Even though the movie The Day the Earth Stood Still has gotten mixed reviews, (The original TDESS is beloved.) the notion of man being a virus is not far fetched at all given we are the only species that knowingly pollutes the environment at global levels in order to "improve our lot in life". On the tech side, the film basically works, especially regarding Gort, the nanotech/silicon entity that is truly majestic and frightening at the same time.
Both flicks resonate, the original with nuclear concerns brought about by the cold war, the latter with the environment and the spectre of global warming.
Interestingly enough, an author who, I think, got inspired by the first TDTESS was Arthur C. Clark as he wrote two masterpieces that dealt with the environment and with advanced civilizations. In The Deep Range, the issue was man's right to kill whales as Clark sensed that cetaceans were intelligent even though, in the book, "earth's population is fed principally from the sea--on whale products or from plankton farms."
In Childhood' End, the circumstances directly relate to The Day..."Childhood's End explores humanity's transformation and integration with an interstellar "hive mind" or Overmind.
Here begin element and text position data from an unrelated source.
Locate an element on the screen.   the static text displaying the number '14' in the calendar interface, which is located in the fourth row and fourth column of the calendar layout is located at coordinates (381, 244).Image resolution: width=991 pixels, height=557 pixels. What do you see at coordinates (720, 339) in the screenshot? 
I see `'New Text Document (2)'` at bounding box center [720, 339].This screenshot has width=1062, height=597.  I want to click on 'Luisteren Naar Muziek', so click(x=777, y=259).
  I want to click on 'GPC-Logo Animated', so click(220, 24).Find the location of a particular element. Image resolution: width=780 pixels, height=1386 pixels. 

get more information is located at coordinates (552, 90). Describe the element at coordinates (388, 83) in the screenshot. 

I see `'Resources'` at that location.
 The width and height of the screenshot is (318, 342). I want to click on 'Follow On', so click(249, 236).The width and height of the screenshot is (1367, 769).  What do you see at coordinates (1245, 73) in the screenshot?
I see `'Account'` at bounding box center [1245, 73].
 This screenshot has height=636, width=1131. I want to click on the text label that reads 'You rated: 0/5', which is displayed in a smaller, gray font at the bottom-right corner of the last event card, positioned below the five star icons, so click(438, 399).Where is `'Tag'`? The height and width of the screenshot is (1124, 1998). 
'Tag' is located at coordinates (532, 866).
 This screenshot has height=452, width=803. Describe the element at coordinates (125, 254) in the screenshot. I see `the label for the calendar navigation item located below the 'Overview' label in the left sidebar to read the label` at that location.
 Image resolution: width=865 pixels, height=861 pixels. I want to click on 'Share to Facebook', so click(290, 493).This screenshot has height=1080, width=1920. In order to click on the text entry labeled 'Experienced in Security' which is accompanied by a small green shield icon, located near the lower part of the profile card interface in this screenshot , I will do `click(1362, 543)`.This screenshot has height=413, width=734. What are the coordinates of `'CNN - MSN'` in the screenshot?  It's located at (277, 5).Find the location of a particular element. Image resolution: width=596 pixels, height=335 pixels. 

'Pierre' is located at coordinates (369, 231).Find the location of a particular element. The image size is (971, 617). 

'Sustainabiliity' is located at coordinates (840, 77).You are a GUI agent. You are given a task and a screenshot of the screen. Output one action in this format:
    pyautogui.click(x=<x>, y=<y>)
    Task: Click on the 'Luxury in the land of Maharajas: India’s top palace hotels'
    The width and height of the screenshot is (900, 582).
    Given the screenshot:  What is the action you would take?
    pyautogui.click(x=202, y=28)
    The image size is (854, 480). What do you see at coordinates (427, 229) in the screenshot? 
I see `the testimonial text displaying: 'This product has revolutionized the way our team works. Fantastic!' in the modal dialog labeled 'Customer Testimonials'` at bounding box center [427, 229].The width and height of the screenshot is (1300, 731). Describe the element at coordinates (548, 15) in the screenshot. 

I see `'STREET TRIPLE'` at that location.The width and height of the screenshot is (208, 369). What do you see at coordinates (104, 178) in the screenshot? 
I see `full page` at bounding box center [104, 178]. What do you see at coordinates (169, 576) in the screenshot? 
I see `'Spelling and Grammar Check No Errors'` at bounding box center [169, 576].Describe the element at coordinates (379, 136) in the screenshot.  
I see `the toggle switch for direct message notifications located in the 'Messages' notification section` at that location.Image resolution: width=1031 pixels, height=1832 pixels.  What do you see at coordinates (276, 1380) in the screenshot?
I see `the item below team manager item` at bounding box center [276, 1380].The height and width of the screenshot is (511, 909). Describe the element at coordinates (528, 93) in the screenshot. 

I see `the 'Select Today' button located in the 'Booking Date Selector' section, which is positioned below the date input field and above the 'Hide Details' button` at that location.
It also touches upon such matters as cruelty to animals, man's inability to live in a utopian society, and the apocalyptic concept of The Last Man on Earth. The 1953 edition of the story begins at the height of the Cold War, some thirty years after the fall of the Third Reich, with attempts by both the United States and the Soviet Union to launch nuclear rockets into space for military purposes, threatening imminent doom for the planet."
Now that I have seen and read all the material quoted in this article, the question I keep asking myself is, "What is the survival rate of civilizations in this universe?" because at the rate we're going, we may not make it.